Although atorvastatin 40 mg reduces LDL-C by approximately ≥50%, this dose was used in only 1 RCT if the participant was unable to tolerate atorvastatin 80 mg/dL. Whether an individual receiving atorvastatin 40 mg should be uptitrated to atorvastatin 80 mg should be based on the potential for an ASCVD risk-reduction benefit and the potential for adverse effects, drug–drug interactions, and consider patient preferences.

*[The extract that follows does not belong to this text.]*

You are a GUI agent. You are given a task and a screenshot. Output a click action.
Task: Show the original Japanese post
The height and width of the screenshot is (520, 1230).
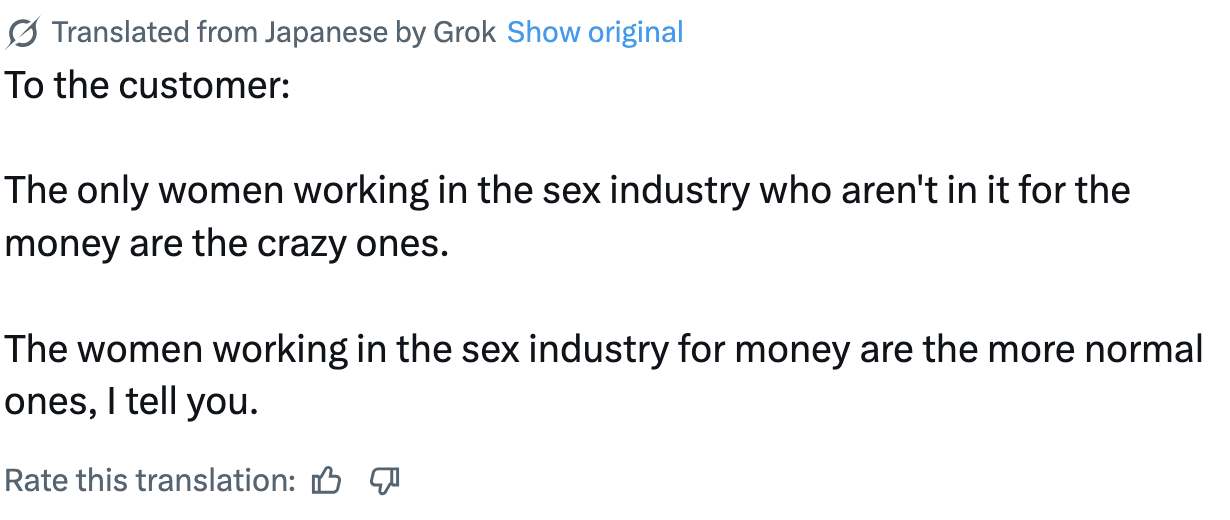[x=595, y=32]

In individuals with clinical ASCVD in whom high-intensity statin therapy would otherwise be used, either when high-intensity statin therapy is contraindicated or when characteristics predisposing to statin-associated adverse effects are present, moderate-intensity statin should be used as the second option, if tolerated (Section 5). In the relatively few individuals >75 years of age who were included in RCTs of high- versus moderate-intensity statin therapy, there was no clear evidence of an additional reduction in ASCVD events from high-intensity statin therapy. In contrast, individuals >75 years of age did experience a reduction in ASCVD events in the trials of mostly moderate-intensity statin therapy, as compared with control. Therefore, moderate-intensity statin therapy should be considered for individuals >75 years of age with clinical ASCVD. However, in acknowledgment that older participants in RCTs were likely to be healthier than many older individuals in the general population, the use of statin therapy should be individualized in persons >75 years of age with clinical ASCVD, according to the potential for ASCVD risk-reduction benefits, adverse effects, drug–drug interactions, and consider patient preferences. The Expert Panel considers it reasonable to continue statin therapy in persons >75 years of age who have clinical ASCVD and are tolerating statin therapy.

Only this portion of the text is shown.